In 2015, Justine McCarthy of the Irish edition of the Times of London — now a columnist for the Irish Times — reported that the woman told Garda, Ireland’s national police force, “that a high-ranking official in the sport” gave her drugs that made her groggy and traveled with her to a London abortion clinic to terminate the pregnancy.
The report said both the woman and her parents gave written statements to the police regarding the alleged rape and its aftermath.
U.S. attorney Little said that while the Gibney arrest was cause for celebration, especially for the four female complainants and for those who previously sought redress for abuse, some of them now dead, it could not substitute for a solution to the systematic problem of youth sports coach abuse.
“Justice is important, and that’s true even in very old cases like Gibney’s that carry the danger of ‘justice delayed, justice denied,’” Little said. “But for fixing the ongoing vulnerability of young athletes to the predation of authority figures, an even more important principle is institutional accountability.

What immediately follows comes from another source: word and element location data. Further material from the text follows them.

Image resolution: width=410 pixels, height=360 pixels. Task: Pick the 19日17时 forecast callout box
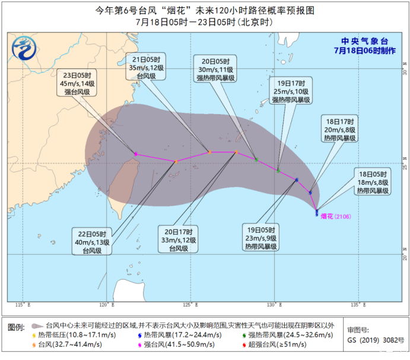[290, 91]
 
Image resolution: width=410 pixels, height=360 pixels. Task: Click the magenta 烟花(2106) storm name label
[336, 216]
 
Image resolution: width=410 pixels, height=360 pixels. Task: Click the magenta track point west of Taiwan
[136, 154]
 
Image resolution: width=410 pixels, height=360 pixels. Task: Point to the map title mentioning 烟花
[205, 10]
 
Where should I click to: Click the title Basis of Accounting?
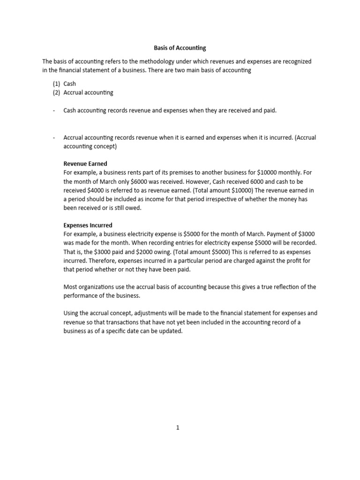tap(180, 48)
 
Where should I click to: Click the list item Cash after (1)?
tap(70, 84)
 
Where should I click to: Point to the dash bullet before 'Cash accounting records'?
tap(54, 110)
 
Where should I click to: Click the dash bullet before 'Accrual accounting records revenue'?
tap(54, 137)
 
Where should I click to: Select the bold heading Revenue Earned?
tap(85, 164)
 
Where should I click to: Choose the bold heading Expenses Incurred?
tap(88, 225)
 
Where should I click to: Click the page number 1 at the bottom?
tap(178, 428)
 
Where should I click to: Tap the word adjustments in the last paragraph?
tap(142, 313)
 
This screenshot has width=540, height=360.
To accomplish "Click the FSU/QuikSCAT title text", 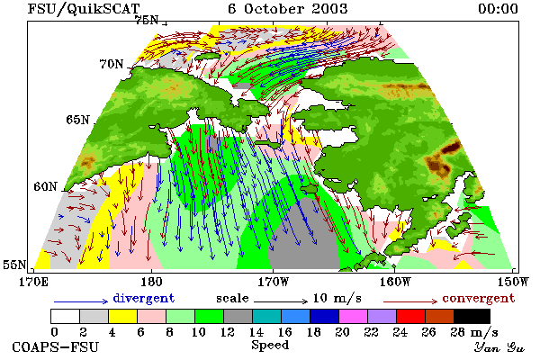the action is pyautogui.click(x=84, y=9).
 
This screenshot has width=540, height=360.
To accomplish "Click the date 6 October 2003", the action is pyautogui.click(x=288, y=9).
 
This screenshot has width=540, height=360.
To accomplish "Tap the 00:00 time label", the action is pyautogui.click(x=498, y=9).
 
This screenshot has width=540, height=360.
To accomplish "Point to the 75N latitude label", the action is pyautogui.click(x=147, y=20).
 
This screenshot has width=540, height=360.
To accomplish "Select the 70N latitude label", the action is pyautogui.click(x=112, y=64).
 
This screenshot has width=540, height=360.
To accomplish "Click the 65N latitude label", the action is pyautogui.click(x=77, y=120).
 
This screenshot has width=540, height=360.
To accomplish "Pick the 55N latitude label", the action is pyautogui.click(x=14, y=265).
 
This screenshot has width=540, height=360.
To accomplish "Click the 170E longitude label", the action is pyautogui.click(x=34, y=282).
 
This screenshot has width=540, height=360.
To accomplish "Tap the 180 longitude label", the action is pyautogui.click(x=151, y=282).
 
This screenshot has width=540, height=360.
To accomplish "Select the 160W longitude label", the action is pyautogui.click(x=395, y=282).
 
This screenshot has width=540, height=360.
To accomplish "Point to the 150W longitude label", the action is pyautogui.click(x=513, y=282).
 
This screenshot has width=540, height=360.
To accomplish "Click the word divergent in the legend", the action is pyautogui.click(x=144, y=298).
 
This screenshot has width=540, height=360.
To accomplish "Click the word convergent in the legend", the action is pyautogui.click(x=479, y=298).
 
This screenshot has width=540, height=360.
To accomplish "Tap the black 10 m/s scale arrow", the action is pyautogui.click(x=281, y=302).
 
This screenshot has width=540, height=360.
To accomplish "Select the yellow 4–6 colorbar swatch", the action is pyautogui.click(x=123, y=316).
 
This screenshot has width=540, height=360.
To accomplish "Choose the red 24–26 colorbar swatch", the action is pyautogui.click(x=411, y=316).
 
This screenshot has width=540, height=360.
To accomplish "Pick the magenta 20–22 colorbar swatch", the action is pyautogui.click(x=354, y=316).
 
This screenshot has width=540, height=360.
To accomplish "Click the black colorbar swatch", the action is pyautogui.click(x=472, y=316).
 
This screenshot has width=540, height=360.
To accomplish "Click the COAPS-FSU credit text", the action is pyautogui.click(x=56, y=346).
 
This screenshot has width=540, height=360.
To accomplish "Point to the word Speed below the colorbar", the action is pyautogui.click(x=270, y=346).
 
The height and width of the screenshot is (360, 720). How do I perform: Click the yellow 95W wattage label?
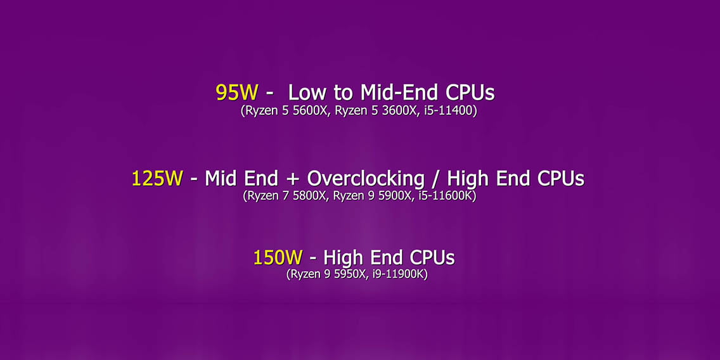pos(237,93)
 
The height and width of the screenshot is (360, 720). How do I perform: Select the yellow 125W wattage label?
pos(157,178)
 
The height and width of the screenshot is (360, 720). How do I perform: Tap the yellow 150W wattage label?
pos(278,257)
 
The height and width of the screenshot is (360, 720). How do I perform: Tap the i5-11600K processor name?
pos(447,196)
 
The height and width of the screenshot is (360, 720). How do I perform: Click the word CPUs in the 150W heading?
pos(432,257)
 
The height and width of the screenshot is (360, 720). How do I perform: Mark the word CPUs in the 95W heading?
pos(470,93)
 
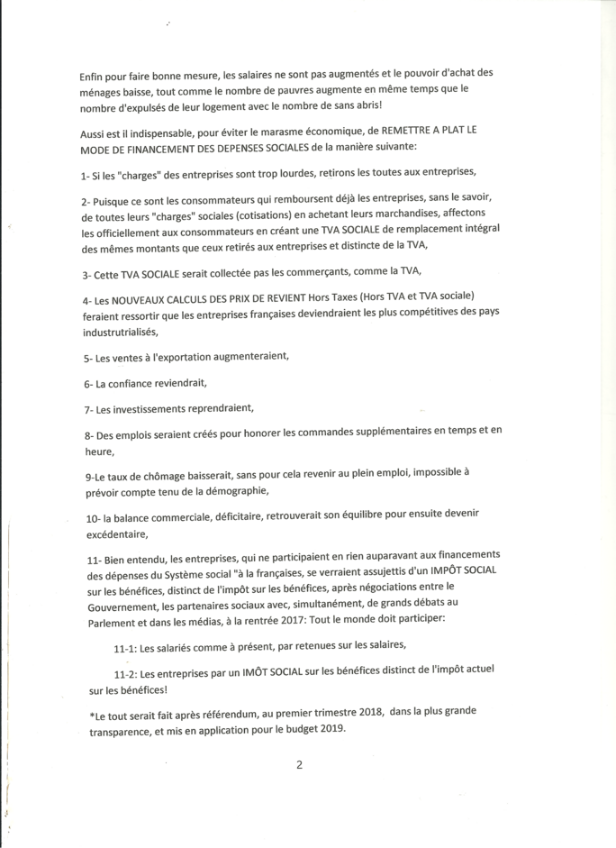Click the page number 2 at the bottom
(x=298, y=765)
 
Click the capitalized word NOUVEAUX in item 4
(x=137, y=297)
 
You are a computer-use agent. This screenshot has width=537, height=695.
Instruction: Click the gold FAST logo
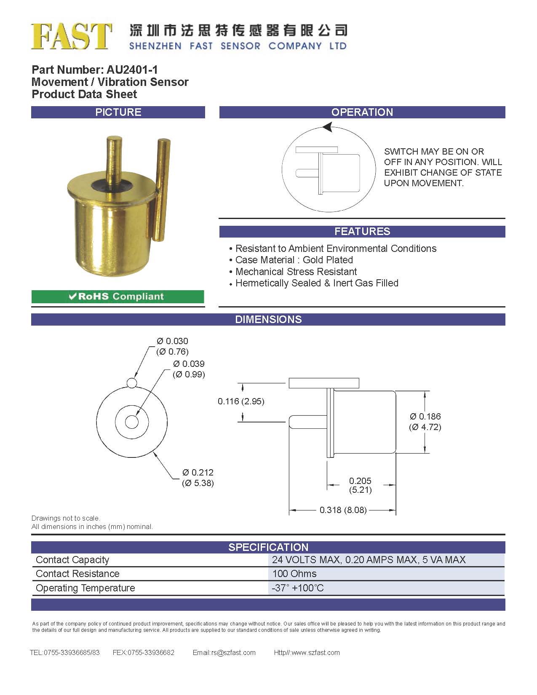[71, 36]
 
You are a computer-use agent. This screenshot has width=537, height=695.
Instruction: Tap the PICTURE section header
[118, 112]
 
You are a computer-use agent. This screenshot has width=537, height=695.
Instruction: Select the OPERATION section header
[362, 112]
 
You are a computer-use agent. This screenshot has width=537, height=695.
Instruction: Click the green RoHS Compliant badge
[118, 297]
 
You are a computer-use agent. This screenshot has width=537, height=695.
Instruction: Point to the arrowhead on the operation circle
[328, 127]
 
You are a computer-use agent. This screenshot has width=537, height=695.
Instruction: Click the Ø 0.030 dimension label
[172, 341]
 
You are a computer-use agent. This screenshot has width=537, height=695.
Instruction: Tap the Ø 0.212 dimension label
[198, 473]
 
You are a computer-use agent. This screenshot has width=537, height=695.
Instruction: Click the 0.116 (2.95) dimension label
[241, 401]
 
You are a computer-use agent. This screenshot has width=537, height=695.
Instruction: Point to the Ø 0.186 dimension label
[425, 417]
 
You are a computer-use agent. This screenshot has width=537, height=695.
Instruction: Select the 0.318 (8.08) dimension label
[343, 510]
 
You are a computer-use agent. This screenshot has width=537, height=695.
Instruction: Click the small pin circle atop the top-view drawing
[131, 383]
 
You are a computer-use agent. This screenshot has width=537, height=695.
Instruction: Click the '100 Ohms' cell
[294, 574]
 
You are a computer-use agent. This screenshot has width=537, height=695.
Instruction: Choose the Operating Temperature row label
[85, 588]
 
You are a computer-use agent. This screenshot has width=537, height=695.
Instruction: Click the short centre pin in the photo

“George Gibney and many others like him have been enabled for years, for decades, by sports governance bodies in every country, which care most about protecting themselves and bringing in more medals and more money.”
California-based journalist Irvin Muchnick is author of “Underwater: The Greed-Soaked Tale of Sexual Abuse in USA Swimming and Around the Globe,” which was published last year.